→ **Required action**:
Looking at the records below, say how many lines include "will", and add nothing else.

→ **Available records**:
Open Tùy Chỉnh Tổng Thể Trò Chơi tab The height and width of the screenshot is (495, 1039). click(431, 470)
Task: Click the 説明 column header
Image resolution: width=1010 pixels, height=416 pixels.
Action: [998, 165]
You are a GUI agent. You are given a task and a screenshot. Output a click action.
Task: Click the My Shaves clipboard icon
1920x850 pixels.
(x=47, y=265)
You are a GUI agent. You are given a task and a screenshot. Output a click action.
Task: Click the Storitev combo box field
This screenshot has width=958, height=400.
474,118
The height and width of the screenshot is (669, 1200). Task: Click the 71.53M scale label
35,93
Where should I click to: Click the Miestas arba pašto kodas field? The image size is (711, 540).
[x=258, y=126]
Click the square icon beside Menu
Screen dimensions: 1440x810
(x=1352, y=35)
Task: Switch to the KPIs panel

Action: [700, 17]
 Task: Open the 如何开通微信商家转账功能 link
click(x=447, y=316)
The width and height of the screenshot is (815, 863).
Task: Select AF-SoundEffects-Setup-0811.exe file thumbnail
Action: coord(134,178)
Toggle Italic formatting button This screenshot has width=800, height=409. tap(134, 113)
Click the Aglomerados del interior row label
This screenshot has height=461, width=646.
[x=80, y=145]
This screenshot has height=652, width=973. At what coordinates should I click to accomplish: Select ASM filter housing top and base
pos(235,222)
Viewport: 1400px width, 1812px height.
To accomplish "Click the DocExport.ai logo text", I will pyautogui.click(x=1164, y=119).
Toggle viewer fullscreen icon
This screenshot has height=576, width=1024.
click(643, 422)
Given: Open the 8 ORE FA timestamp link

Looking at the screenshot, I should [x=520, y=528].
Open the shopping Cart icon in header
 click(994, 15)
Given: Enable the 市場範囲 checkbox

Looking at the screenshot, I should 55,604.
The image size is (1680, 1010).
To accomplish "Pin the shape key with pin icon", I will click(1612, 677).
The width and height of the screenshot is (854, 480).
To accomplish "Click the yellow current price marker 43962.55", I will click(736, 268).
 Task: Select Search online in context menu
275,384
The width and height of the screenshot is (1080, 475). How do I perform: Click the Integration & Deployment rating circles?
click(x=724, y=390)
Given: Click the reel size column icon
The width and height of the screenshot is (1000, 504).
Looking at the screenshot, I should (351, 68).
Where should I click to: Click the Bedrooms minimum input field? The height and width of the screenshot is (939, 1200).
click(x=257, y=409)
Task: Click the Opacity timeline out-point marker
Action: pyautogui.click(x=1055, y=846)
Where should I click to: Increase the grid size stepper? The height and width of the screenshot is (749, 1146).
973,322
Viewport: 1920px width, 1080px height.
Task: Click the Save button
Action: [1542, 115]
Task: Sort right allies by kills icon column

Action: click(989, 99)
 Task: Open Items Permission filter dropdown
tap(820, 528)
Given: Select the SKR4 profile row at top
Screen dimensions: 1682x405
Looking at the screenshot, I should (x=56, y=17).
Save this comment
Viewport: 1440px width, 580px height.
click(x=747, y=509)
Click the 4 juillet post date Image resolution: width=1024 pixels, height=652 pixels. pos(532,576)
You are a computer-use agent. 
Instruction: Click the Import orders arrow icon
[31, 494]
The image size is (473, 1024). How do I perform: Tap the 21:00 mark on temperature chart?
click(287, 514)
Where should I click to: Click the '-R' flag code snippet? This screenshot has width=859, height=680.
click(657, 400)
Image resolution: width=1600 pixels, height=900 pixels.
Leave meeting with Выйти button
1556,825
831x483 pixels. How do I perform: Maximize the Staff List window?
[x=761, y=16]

→ **Exercise result**:
3